Gerovital H3 (or procaine hydrochloride and products known as GH3 and other variants, which may or may not be identical to Gerovital H3) is a preparation developed during the 1950s and promoted by its advocates as an effective anti-aging treatment. In the United States, the FDA bans Gerovital H3 from interstate commerce as an unapproved drug and, since 1982, has prohibited its importation.

Gerovital is promoted with unsupported claims of its curative abilities for a wide range of human ailments; research has found no evidence that it has any health benefit or "anti-aging" properties.

==Development and marketing==
The impetus for developing the drug is sometimes alleged to have come from Nicolae Ceaușescu, who is also wrongly claimed to have funded the establishment of a research organization - the National Institute of Geriatrics, in Bucharest, Romania, headed by Ana Aslan (1897–1988).

From the 1950s until her death in 1988, Aslan promoted Gerovital H3 with great success. In the 1960s and 1970s her Romanian clinic, the Parhon Institute, became a mecca for celebrities seeking treatment, and an upscale tourist attraction. The New York Times referred to Gerovital's "jet-set aura", noting that Aslan had been covered in "society columns where such public figures as Nikita S. Khrushchev, Konrad Adenauer, and Ibn Saud have been listed among the multitudes said to have taken the drug." As late as 1988, an advertisement by the Romanian National Tourist Office lauded "the picturesque and exciting cities, scenic delights, famous resorts (including Gerovital H3 treatment centers), cultural and historic treasures that await the traveler to Romania."

With the rise of the Web Gerovital has enjoyed a new lease of promotional life as it is promoted by many sites with claims of its "cure-all" abilities.

==Denouncement==
A 1973 New York Times article said "cold water was thrown on [Gerovital]'s reputation years ago" by "three reports published simultaneously in British Medical Journal [that said it] found no merit for procaine hydrochloride for any of the problems of aging."

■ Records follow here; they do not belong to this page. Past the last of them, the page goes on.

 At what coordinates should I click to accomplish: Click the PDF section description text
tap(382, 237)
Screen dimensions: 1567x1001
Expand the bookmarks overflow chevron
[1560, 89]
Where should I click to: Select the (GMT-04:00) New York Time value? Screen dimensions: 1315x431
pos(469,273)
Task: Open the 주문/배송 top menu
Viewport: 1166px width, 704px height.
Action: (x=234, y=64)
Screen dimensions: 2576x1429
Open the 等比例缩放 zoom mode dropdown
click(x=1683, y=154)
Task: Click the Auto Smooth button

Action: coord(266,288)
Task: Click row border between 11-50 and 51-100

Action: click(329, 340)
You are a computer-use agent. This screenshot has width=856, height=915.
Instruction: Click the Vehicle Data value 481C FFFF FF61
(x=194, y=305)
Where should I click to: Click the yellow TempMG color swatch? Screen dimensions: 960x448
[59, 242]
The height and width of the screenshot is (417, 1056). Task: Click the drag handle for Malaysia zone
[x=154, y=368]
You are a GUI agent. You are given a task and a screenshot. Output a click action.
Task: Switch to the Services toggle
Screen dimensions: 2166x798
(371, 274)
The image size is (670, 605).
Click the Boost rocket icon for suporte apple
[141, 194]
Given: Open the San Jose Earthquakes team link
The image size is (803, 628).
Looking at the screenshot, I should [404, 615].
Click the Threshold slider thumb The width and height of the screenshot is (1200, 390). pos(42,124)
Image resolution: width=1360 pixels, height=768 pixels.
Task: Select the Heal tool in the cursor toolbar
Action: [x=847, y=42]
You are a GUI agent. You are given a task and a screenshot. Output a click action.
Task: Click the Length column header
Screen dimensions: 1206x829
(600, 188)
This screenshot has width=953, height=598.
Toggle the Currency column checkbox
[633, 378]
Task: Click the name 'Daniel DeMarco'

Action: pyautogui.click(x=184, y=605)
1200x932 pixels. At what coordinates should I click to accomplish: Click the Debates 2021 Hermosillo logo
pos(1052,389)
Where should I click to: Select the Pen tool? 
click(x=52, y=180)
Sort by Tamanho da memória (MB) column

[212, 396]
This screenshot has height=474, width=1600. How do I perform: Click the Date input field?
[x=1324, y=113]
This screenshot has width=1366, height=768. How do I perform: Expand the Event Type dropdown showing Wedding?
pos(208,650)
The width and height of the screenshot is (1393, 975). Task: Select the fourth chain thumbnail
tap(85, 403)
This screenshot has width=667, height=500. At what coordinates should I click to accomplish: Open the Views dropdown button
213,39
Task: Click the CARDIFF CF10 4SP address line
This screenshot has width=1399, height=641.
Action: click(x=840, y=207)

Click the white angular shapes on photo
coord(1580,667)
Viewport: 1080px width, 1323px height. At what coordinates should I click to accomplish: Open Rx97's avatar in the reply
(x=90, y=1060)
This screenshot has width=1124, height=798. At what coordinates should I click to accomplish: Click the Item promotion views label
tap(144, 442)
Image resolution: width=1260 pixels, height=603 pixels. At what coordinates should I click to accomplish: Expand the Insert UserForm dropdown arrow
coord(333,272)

Some clinical trials in the mid-to-late 1970s suggested that Gerovital H3 acts as a weak, competitive, reversible MAO inhibitor, and so may have some antidepressant value, but otherwise has a negligible effect on disease. In 1994, the U.S. FDA Consumer magazine said: "No health claims for Gerovital have been substantiated, and FDA considers it an unapproved new drug. It has caused low blood pressure, respiratory difficulties, and convulsions in some users." Suppliers assert that the product is safe, and one cites a brief quotation from a newspaper article that says "while as early as 1973 Elmer Gardner of the FDA's Bureau of Drugs stated 'There is no safety problem with Gerovital H-3.

==Effectiveness==
There is no evidence that Gerovital is helpful in slowing aging or treating illness.

==Drug or nutrient?==
Procaine itself is often considered to be a drug. Earlier references by advocates of Gerovital H3 refer to it as a drug. Hoffer and Walker (1980) call it a "youth drug". Mircea Dumitru, Aslan's colleague and personal physician, describes it as "a complex drug acting like the procaine molecule. The addition of benzoic acid, potassium and disodium phosphate increase the effects of Gerovital-H3 biotrophic treatment."

==FDA ban==
As of 2004, the FDA's 1982 automatic detention alert is still in effect and bans the import of Gerovital H3 into the U.S. as "a new drug within the meaning of 201(p), without an approved new drug application [Unapproved New Drug, Section 505(a)]."

The ban covers:
- Gerovital, GH3, KH3, Zell H3, GH3 etc. This order was rescinded for GEROVITAL Cosmetics Lines, not containing procaine.